**WHAT THE EXERCISE ASKS**
Update the part that opens with the line containing "Business Services (232, 2477)" and closes with the line containing "Vulnerability Disclosure (307, 2487)": write those lines out again with "Flyers" replaced by "Leaflets" and everything else left unchanged.

(Element and text position data)
==*==
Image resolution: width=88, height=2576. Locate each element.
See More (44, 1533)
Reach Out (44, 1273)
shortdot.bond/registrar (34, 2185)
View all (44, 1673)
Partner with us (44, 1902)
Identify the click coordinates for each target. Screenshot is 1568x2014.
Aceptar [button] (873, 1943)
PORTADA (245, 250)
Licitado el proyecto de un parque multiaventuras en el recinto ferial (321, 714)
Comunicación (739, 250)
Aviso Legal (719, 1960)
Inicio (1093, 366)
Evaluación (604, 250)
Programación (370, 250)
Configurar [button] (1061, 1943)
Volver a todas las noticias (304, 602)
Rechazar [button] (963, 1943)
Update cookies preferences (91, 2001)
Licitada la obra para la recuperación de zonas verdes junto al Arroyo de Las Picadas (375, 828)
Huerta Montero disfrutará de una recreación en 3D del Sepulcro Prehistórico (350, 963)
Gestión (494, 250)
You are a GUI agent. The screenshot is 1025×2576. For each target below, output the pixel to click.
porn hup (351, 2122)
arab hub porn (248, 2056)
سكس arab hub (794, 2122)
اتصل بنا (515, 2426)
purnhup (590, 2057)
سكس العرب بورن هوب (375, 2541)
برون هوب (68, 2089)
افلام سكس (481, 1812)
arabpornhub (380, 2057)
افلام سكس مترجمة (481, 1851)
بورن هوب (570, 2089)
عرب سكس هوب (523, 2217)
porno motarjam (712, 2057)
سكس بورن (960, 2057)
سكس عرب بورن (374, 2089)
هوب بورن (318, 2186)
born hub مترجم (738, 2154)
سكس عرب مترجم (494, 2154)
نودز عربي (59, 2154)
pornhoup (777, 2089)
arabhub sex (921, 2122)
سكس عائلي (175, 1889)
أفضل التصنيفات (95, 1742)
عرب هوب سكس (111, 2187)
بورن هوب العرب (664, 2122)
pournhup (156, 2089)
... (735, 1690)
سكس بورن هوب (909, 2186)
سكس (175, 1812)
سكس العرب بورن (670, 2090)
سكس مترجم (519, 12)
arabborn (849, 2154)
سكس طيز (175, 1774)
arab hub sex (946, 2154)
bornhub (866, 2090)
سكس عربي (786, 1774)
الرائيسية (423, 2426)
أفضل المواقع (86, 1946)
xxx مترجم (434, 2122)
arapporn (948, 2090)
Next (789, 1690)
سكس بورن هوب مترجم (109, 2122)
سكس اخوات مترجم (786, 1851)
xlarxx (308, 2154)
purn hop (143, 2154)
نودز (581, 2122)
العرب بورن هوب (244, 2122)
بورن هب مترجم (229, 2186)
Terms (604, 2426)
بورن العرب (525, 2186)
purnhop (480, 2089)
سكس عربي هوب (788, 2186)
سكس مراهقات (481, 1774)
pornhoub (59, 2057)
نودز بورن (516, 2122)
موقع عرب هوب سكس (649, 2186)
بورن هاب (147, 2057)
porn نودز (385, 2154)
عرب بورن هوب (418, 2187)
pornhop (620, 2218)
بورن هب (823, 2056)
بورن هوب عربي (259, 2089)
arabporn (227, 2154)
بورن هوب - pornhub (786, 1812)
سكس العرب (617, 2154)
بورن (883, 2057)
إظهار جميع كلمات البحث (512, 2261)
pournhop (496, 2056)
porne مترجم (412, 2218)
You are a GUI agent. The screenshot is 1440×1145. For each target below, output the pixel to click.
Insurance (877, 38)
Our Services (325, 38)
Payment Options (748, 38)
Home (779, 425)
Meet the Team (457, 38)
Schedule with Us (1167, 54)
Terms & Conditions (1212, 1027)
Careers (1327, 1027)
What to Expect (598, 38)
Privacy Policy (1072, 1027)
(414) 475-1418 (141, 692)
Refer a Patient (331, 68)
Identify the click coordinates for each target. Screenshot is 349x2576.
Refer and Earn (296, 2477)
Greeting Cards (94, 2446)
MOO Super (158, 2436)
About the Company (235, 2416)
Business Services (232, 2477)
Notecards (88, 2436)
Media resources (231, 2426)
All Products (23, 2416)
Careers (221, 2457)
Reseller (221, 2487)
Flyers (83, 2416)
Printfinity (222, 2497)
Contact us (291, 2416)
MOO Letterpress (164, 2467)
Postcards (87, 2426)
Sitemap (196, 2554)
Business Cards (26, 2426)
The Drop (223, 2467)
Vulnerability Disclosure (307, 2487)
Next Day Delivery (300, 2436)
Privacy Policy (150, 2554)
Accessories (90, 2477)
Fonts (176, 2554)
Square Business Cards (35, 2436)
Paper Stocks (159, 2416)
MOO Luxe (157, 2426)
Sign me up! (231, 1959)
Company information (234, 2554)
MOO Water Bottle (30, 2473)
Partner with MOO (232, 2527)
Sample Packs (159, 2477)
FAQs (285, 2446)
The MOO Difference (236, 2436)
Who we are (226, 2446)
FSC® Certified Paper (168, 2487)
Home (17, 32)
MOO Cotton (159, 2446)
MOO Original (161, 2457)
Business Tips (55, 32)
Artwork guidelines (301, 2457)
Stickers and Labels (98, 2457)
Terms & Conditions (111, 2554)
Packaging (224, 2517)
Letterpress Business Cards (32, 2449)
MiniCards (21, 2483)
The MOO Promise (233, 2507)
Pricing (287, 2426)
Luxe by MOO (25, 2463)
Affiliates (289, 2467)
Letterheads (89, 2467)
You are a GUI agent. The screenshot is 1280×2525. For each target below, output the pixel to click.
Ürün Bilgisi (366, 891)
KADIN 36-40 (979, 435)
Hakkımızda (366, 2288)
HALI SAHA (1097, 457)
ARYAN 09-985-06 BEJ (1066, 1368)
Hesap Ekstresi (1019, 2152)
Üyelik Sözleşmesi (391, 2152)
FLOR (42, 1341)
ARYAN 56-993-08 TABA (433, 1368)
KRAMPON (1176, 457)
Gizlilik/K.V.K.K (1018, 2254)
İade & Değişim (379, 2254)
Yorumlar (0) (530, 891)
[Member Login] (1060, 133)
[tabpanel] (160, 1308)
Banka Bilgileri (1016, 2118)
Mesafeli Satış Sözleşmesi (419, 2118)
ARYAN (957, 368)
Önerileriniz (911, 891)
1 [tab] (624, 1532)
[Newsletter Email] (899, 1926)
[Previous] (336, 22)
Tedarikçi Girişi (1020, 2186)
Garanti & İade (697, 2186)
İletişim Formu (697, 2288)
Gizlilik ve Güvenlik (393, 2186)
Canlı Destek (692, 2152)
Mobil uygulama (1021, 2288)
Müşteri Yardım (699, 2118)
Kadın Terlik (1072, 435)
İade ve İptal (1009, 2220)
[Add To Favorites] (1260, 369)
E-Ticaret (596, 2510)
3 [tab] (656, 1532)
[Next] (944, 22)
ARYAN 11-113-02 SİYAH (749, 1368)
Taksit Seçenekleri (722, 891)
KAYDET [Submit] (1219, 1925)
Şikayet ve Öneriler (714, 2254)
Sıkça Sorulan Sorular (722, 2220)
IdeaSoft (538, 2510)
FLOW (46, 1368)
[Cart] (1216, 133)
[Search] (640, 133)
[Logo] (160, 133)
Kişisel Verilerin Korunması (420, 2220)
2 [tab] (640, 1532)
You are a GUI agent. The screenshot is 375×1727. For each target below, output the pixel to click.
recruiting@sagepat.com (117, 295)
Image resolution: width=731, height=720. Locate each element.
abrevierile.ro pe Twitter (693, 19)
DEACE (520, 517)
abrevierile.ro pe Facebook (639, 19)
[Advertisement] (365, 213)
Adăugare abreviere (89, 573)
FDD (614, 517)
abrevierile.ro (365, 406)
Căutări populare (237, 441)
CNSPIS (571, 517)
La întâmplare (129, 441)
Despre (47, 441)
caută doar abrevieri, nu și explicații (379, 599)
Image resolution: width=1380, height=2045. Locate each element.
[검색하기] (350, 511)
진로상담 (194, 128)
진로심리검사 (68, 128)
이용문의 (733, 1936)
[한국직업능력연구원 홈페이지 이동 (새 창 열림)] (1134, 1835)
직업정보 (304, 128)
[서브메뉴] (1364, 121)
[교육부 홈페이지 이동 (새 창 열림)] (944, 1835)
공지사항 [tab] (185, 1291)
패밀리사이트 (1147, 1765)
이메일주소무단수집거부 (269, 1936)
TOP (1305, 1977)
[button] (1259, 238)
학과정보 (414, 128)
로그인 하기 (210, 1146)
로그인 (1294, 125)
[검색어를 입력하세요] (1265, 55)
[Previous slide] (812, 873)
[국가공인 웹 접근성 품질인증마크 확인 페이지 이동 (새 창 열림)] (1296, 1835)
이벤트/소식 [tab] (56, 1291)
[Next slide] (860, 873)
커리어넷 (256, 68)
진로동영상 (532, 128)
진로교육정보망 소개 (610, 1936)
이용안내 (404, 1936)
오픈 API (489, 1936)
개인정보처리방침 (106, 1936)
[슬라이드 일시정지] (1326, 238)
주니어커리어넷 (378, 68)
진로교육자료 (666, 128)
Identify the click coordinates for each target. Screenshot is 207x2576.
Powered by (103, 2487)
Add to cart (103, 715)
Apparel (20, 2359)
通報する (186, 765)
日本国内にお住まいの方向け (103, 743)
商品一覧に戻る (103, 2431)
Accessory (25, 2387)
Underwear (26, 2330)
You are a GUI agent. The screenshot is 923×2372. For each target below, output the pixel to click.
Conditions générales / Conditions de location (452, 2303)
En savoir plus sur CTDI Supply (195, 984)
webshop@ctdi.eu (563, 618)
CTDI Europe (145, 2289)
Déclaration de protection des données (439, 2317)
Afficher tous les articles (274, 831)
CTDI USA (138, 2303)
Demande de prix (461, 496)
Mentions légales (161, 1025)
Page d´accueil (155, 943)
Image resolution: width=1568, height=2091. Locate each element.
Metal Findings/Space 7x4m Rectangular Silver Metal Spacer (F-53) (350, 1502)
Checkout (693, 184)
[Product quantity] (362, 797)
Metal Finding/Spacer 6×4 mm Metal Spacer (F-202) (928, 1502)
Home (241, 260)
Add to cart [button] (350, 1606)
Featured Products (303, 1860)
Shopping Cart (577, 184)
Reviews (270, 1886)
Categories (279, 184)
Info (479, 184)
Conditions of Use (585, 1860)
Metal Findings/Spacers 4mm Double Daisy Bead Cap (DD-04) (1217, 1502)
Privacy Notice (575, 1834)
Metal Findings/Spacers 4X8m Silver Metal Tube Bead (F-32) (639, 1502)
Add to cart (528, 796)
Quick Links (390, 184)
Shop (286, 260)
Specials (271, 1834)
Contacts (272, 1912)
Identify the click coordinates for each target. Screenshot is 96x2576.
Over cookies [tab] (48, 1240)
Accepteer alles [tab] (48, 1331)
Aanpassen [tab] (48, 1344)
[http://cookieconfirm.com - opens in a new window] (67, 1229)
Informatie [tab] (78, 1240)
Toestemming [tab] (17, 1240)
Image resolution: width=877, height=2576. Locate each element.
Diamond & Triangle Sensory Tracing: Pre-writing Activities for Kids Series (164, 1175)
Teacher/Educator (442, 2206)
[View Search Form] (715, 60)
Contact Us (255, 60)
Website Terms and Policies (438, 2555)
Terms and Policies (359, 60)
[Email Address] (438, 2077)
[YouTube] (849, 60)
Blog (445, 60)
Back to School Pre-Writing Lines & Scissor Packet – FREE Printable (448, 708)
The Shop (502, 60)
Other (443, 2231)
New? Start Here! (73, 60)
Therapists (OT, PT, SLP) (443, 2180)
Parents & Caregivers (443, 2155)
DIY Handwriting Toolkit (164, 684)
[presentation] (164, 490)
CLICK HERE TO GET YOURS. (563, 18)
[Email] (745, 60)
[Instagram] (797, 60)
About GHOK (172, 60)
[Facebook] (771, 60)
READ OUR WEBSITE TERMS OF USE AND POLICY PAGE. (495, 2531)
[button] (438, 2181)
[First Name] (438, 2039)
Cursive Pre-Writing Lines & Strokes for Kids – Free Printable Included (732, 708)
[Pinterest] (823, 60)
==*==
**SOLUTION BELOW**
Business Services (232, 2477)
Notecards (88, 2436)
Media resources (231, 2426)
All Products (23, 2416)
Careers (221, 2457)
Reseller (221, 2487)
Leaflets (83, 2416)
Printfinity (222, 2497)
Contact us (291, 2416)
MOO Letterpress (164, 2467)
Postcards (87, 2426)
Sitemap (196, 2554)
Business Cards (26, 2426)
The Drop (223, 2467)
Vulnerability Disclosure (307, 2487)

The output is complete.